First, for \({f(x)} = \frac{1}{b-a}\), the mean is \({\mu} = \frac{b+a}{2}\) and the standard deviation is \({\sigma} = \frac{b-a}{\sqrt{12}}\).

So, \({a} = \mu-\sigma\sqrt{3}\) and \({b} = \mu+\sigma\sqrt{3}\).

mean = 100
sd = 50
size = 1000
nbins = 10

# Find the bounds for uniform data
a = mean - sd*np.sqrt(3)
b = mean + sd*np.sqrt(3)

# Create random data 
data_uniform = np.random.uniform(a, b, size)

Now plot the data. Try changing the variables above to see how the graph changes.

plt.figure(3)
plt.hist(data_uniform, nbins, ec="black")
plt.title('(Fig. 3) Uniform Distribution')
plt.xlabel('Random Number')
plt.ylabel('Number of Occurences')
Text(0, 0.5, 'Number of Occurences')
../../_images/5e419bc7f8b5aacd08acd76871108916b886aad275b85902ecc53e8aab7f0827.png

Fun with fake data!#

One of the most reliable tests of any statistical method or technique is to try it out on data where you know the answer. This lets you see if the methodology gives you the result you expect. The best way to get data that truly understand is to make it up yourself.

Try the following activity:

  • Create data with known distributions, all with the same mean = 60, and standard deviation = 40

    • Generate 1000 random numbers with a normal distribution with np.random.normal()

    • Generate 1000 random numbers with a log-normal distribution with np.random.lognormal()

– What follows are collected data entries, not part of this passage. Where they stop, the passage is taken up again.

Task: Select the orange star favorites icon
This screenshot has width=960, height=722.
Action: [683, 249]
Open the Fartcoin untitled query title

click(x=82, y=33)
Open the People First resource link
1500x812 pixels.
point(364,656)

    • Generate 1000 random numbers with a uniform distribution with np.random.uniform() (You’ll need to think about what the interval should be for this uniform distribution.)

  • For each set of random numbers, make the following plots:

    • histogram

    • boxplot

    • quantile plots

    • PDFs

  • Compare the plots, and discuss how you can tell the distributions apart.

Now repeat the above steps, but generate 100 random numbers for each set, then 25 numbers, then 10 numbers.

  • For each of these, can you tell the distributions apart?

  • What is the sample mean and standard deviation for each?

  • Discuss the difference between a sample population and the true population.